== Data entries
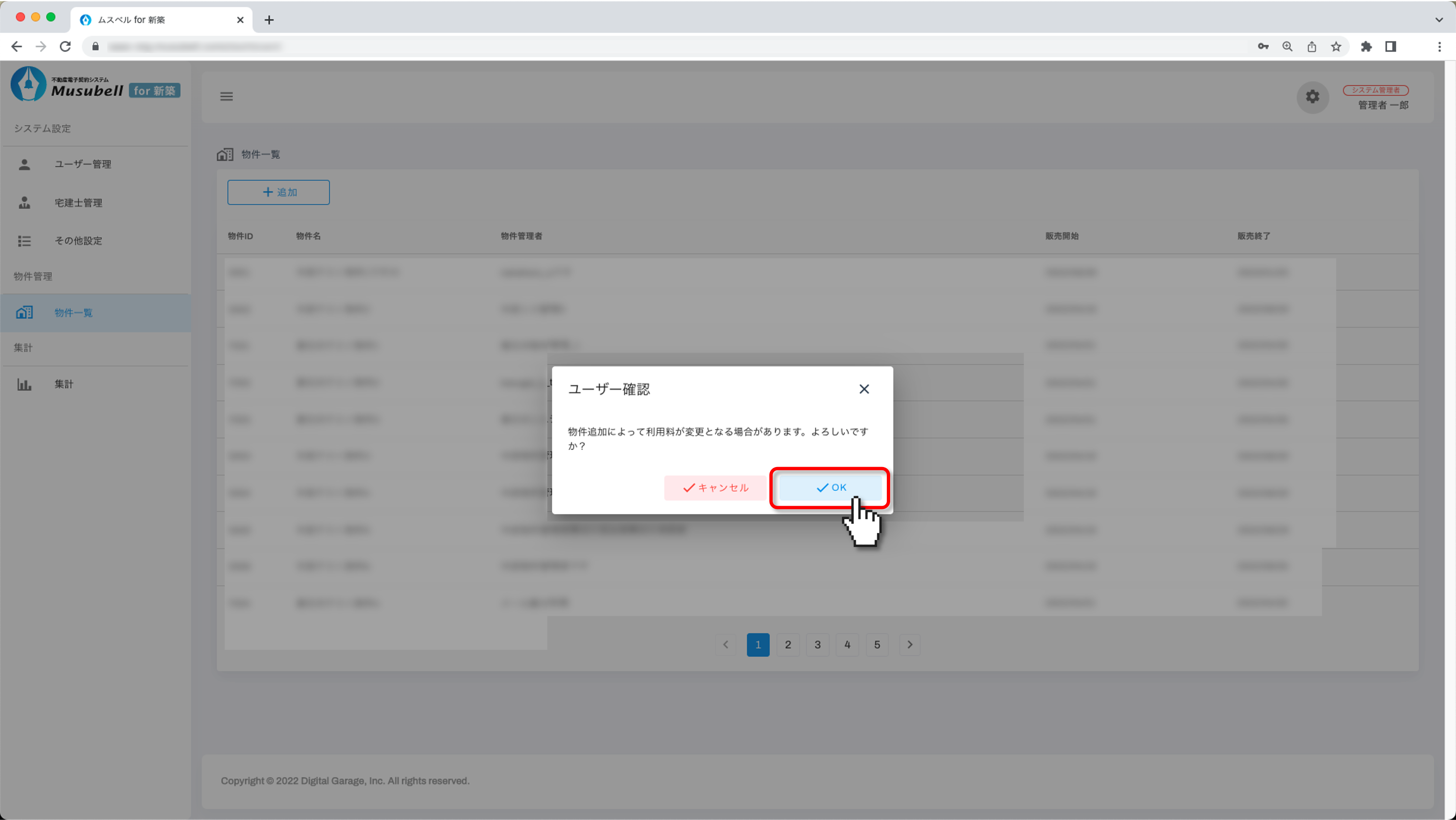Image resolution: width=1456 pixels, height=820 pixels.
Task: Open the hamburger menu icon
Action: (227, 97)
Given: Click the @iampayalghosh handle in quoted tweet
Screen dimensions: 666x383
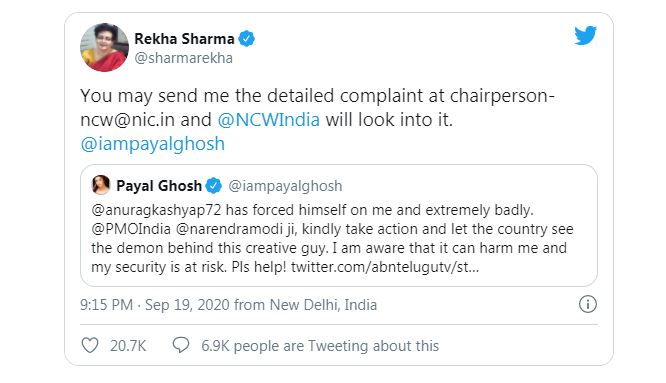Looking at the screenshot, I should click(285, 186).
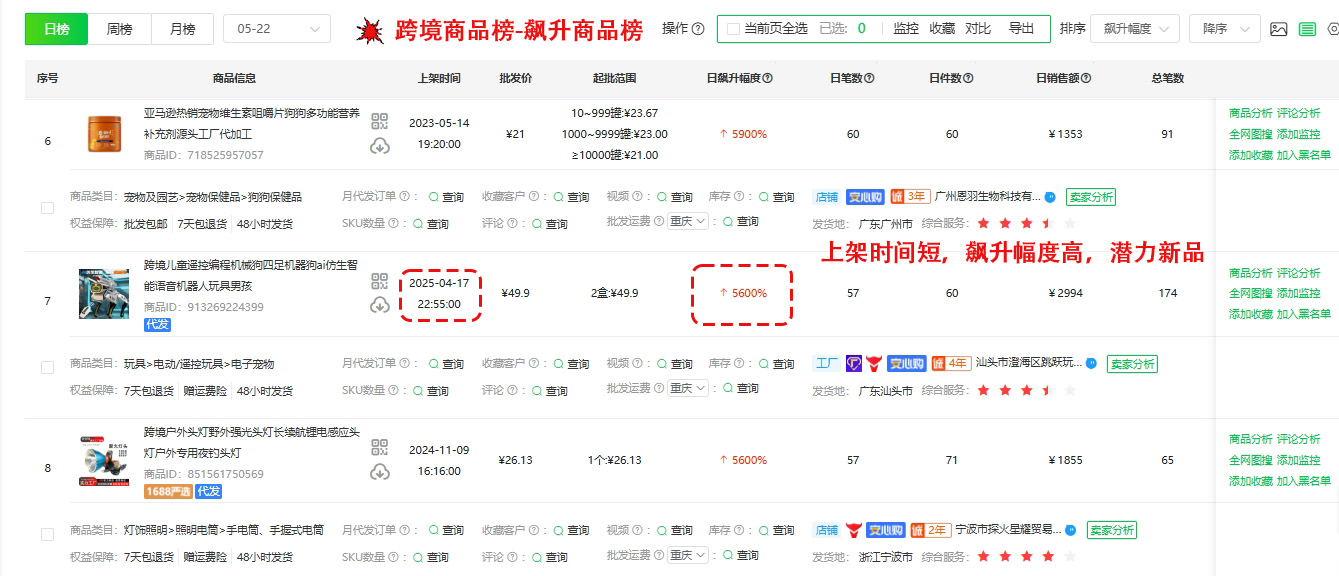
Task: Click the QR code icon for the pet supplement product
Action: point(380,118)
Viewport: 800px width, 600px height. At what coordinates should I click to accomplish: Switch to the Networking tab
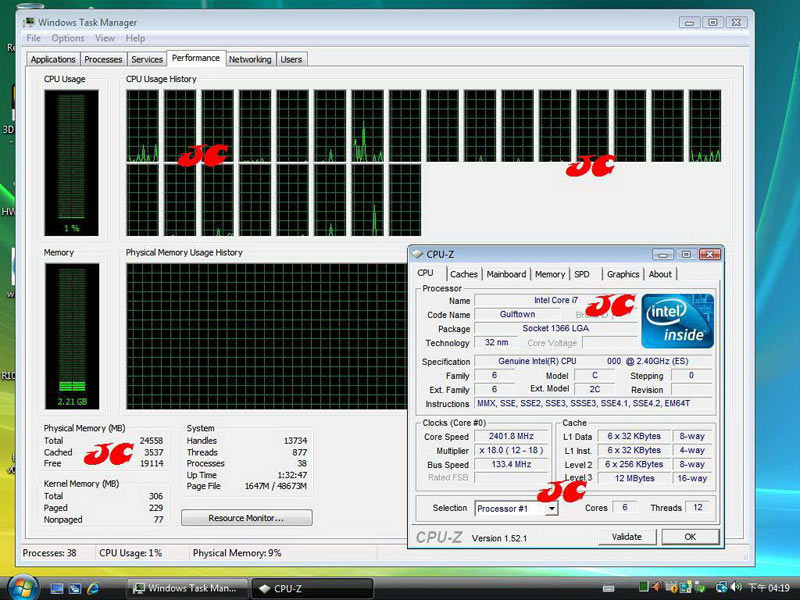(250, 60)
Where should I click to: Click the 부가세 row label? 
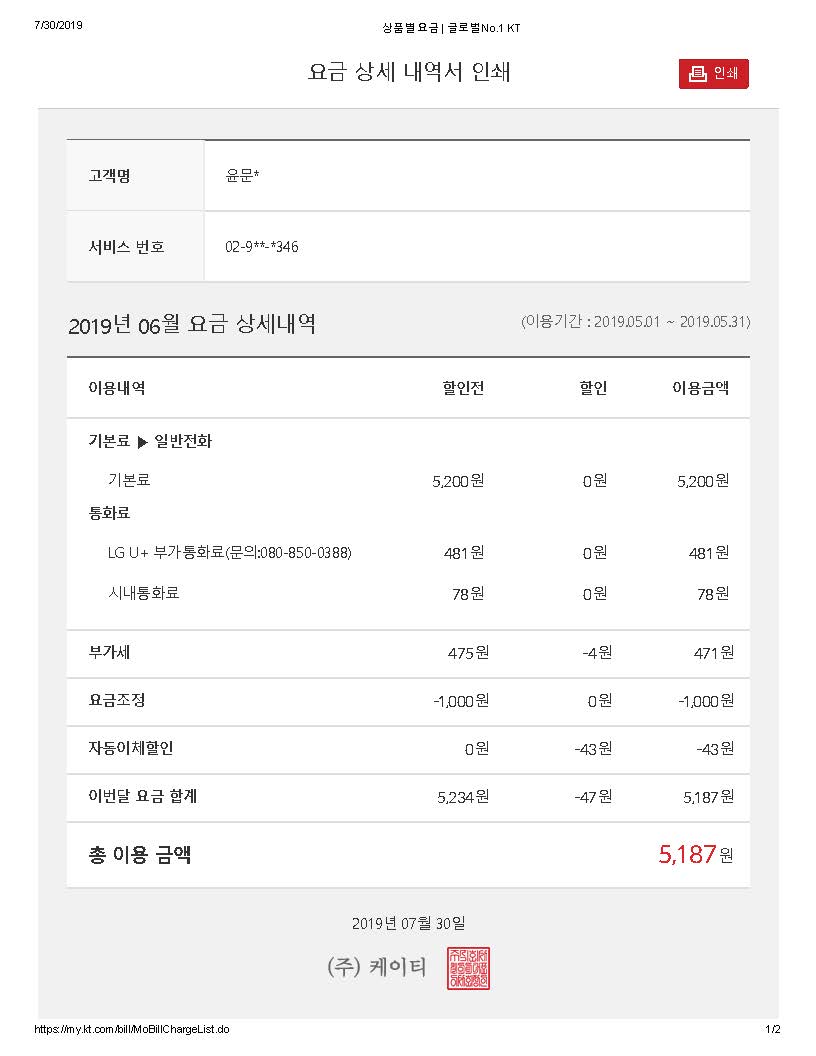coord(110,653)
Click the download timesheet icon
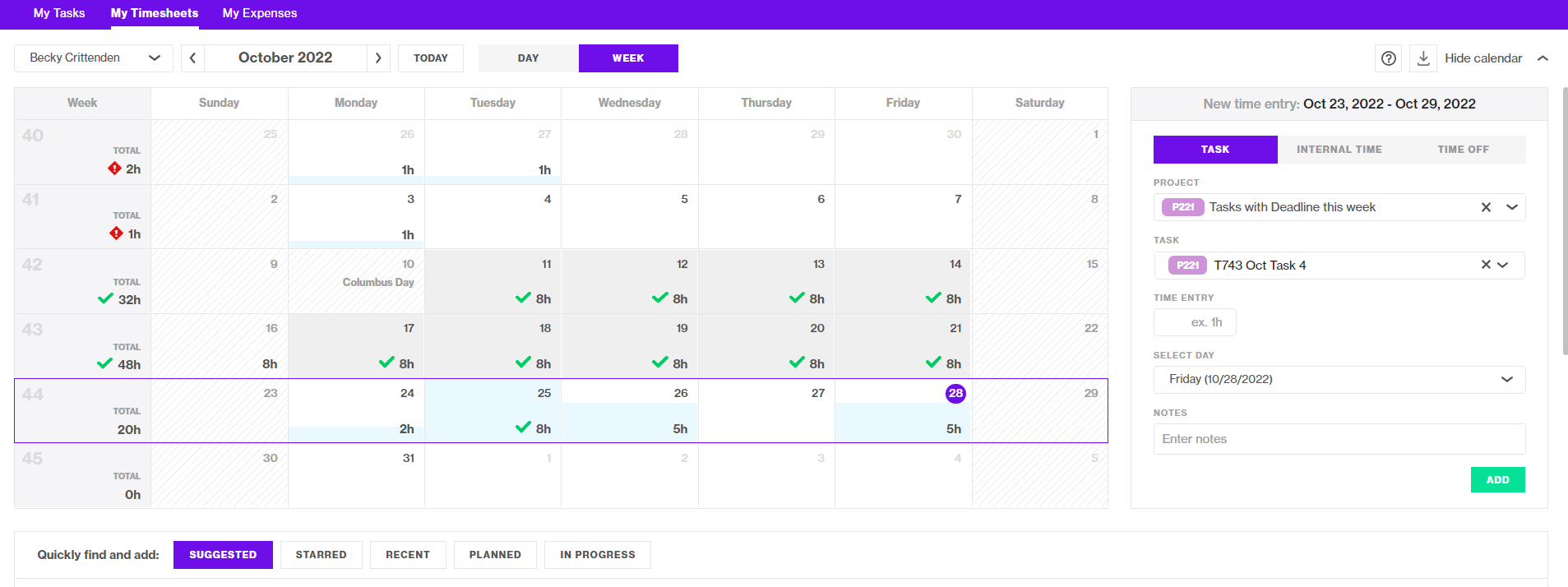This screenshot has height=587, width=1568. tap(1422, 58)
====
Rewrite all of the rows above as a numbered list, omitting blank lines and leaving out the pictures.

1. Image resolution: width=1456 pixels, height=820 pixels.
2. Task: Open the hamburger menu icon
3. Action: (227, 97)
4. Given: Click the @iampayalghosh handle in quoted tweet
5. Screen dimensions: 666x383
6. Looking at the screenshot, I should click(285, 186).
7. Task: Click the QR code icon for the pet supplement product
8. Action: point(380,118)
9. Viewport: 800px width, 600px height. At what coordinates should I click to accomplish: Switch to the Networking tab
10. (250, 60)
11. Where should I click to: Click the 부가세 row label? 
12. coord(110,653)
13. Click the download timesheet icon
14. This screenshot has height=587, width=1568. tap(1422, 58)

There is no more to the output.